Tom tomó su mano y empezó a besar cada uno de los dedos.

– Ah, sí? ¿Y qué es?

Claudia se levantó de un salto y tuvo que sujetarse a él para no caer de bruces.

– No te muevas de aquí. Vuelvo enseguida.

– No puedo ir a ninguna parte. Estamos encerrados.

Cuando Tom oyó el ascensor dejó escapar un suspiro. Había tenido que hacer un esfuerzo sobrehumano para no tirarla en el sofá.
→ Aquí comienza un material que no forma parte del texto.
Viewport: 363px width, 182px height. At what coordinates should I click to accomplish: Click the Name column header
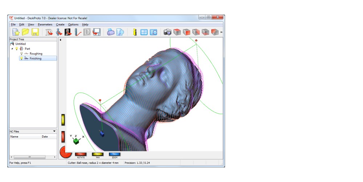click(15, 137)
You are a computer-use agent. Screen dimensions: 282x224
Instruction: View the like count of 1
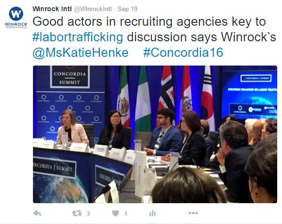126,214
Si hubiera sabido que pasar una noche a solas con Claudia Moore iba a causar tal desastre en su libido, habría abierto la puerta de los almacenes para dejarla ir.

Quizá debería decirle la verdad, que solo tenían que pulsar unos cuantos números y las puertas se abrirían por sí solas. Pero sentía curiosidad por saber cómo acabaría aquello.

Era la mujer más cautivadora que había conocido. Si estaban separados, se preguntaba cuándo volvería a verla y si estaban juntos, se sentía decepcionado por no poder estar con ella cada minuto del día.

Pero ¿estaba viviendo en un mundo de fantasía? Miró entonces su bolso, sobre el sofá. Sin poder evitarlo, lo abrió y, como sospechaba, encontró dentro uno de los archivos. Un recordatorio de que, aunque sentía algo por Claudia, había demasiados secretos entre ellos.

– Santa Claus-murmuró, leyendo el título de la carpeta-. Esto confirma mis sospechas.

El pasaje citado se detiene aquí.